This month’s Exantas Capital Corp. Earnings Conference Call began with opening remarks from Andrew Farkas, Chairman of the Board. As disclosed in the most recent Exantas Capital Corp. earnings release, the company sold their entire CMBS portfolio, other than the B-Piece investment they held unlevered, which resulted in a $180.3 million loss on sale. Farkas is confident that the team will find themselves prepared for whatever opportunities they may be presented with once the markets begin to normalize. Farkas ensures, “The objective… is the company emerges strong and solid as we go forward into the market and make certain that we have a future for all of our shareholders and for the organization.”

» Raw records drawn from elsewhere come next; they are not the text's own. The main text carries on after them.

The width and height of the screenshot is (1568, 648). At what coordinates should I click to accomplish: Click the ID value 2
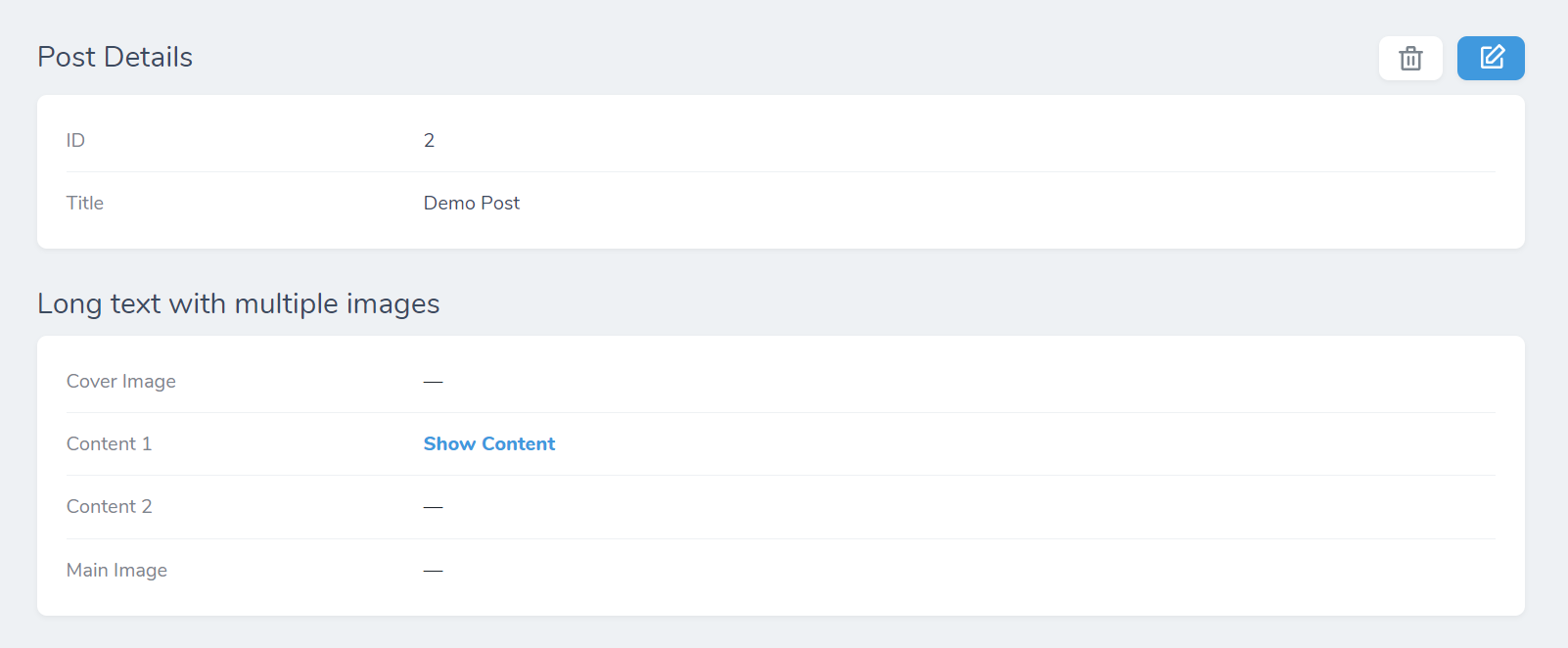[429, 140]
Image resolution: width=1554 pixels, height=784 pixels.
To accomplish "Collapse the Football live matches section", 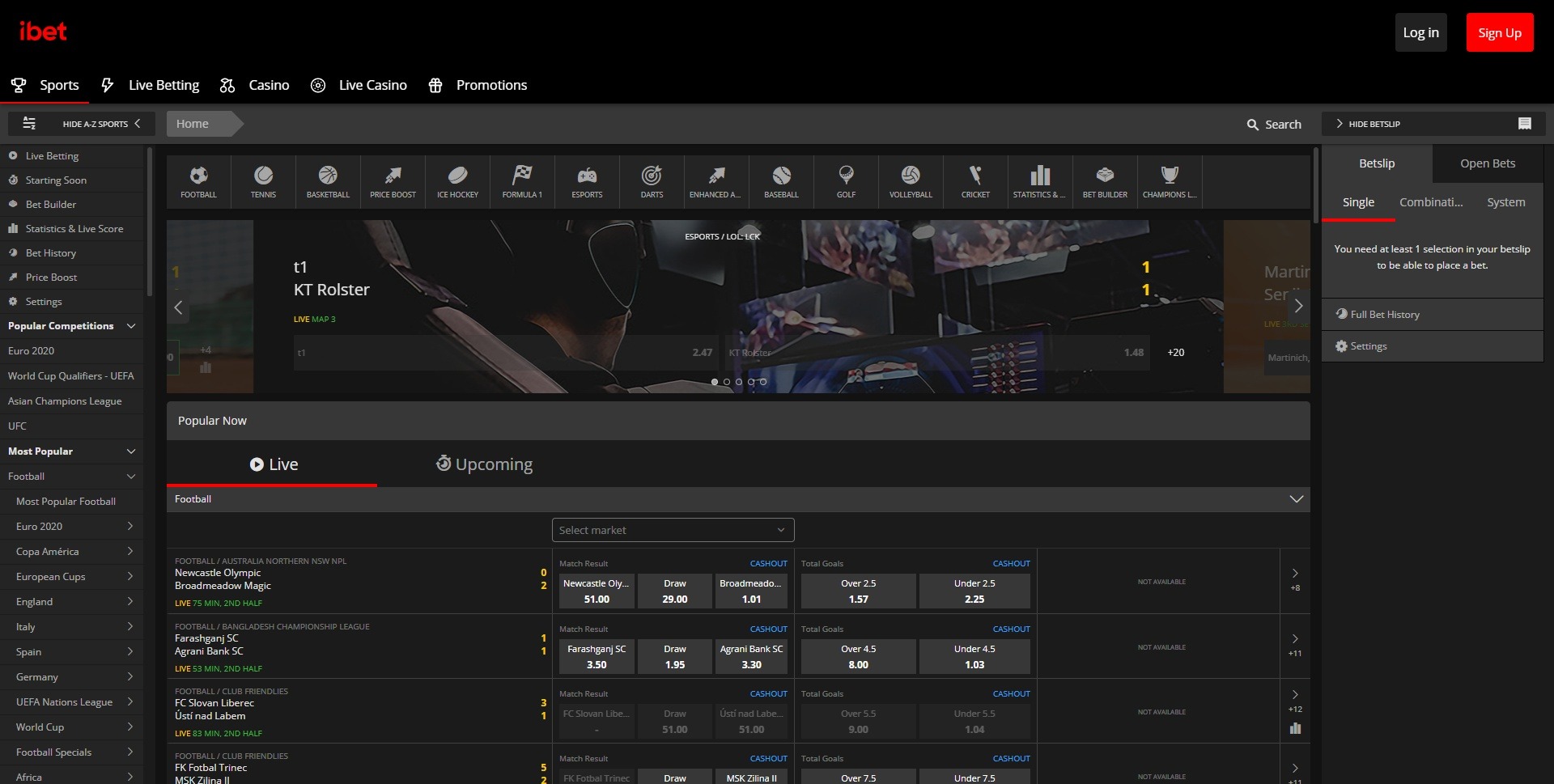I will click(x=1296, y=498).
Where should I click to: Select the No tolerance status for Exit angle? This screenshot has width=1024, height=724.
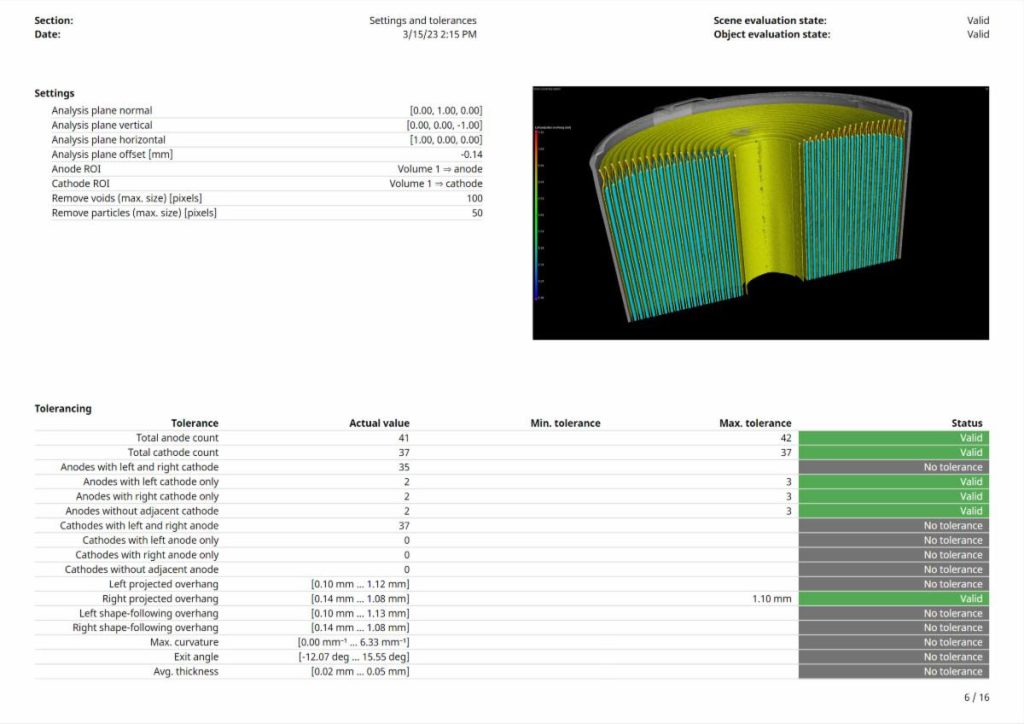(x=893, y=657)
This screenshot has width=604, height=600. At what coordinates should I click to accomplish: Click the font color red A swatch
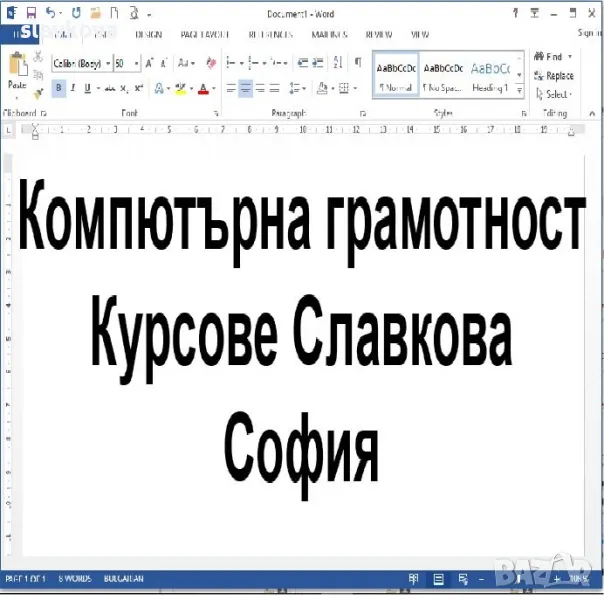point(203,88)
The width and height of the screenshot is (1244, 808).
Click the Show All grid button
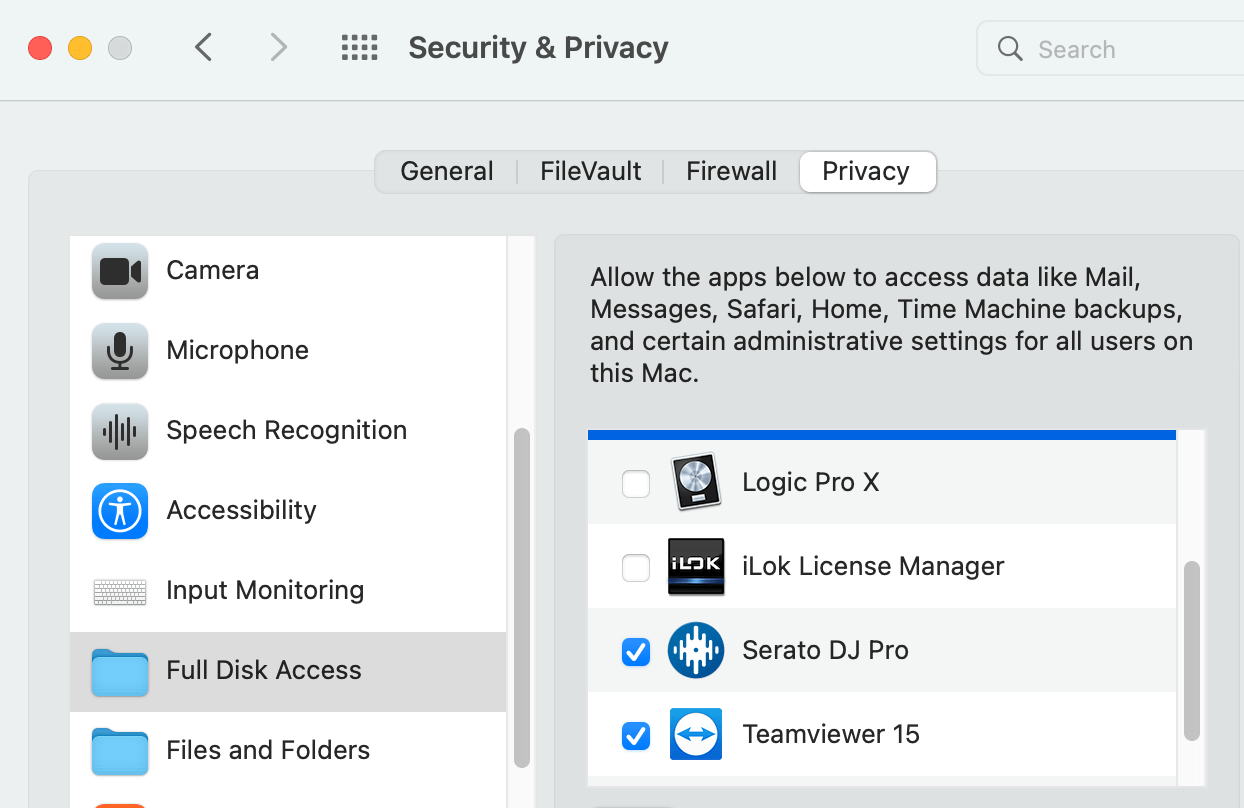(359, 47)
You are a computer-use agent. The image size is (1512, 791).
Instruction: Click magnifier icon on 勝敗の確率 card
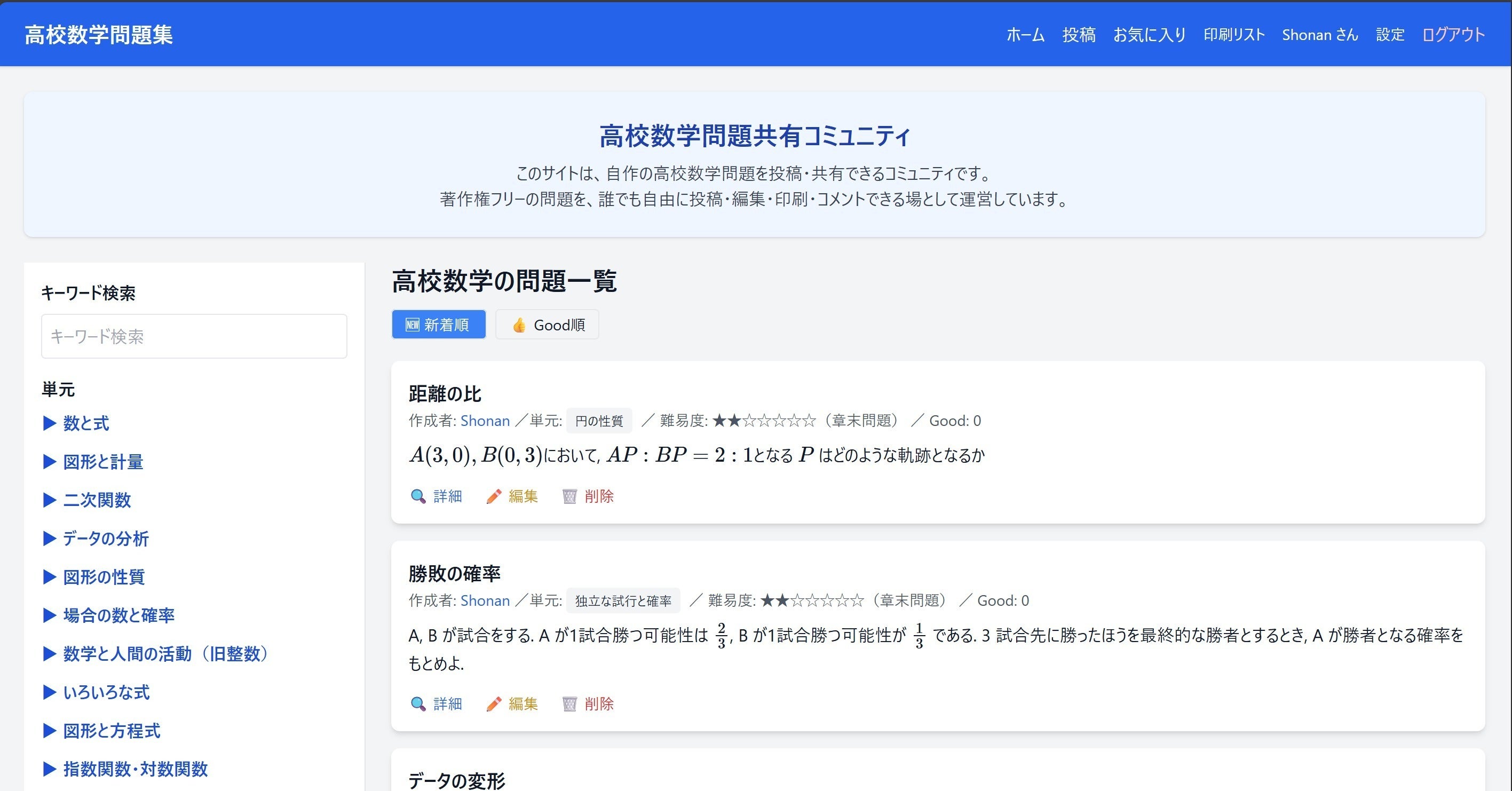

While Exantas certainly felt comfortable with the CMBS portfolio they had acquired, the lack of liquidity in the CMBS market during that time led to pricing that was not reflective of underlying value and led to margin calls inconsistent with the fair value of their assets. The size of the CMBS portfolio and retained investment-grade CLO notes prior to the disposition was $548.8 million at cost, yielding a net investment of $112.8 million before any margin calls and other deposits. As of April 21, Exantas terminated all of their interest rate swaps associated with their disposed CMBS portfolio and realized an $11.8 million charge to equity as a result of the swap terminations, of which $11.3 million was recognized on March 31.
Farkas ends with remarks about the unprecedented manner in which the economic crisis occurred, and how profoundly it has affected the company. As stated in both the beginning and end of the call, the aggregation of liquidity and strength of the company continue to be at the forefront of the management team’s current priorities.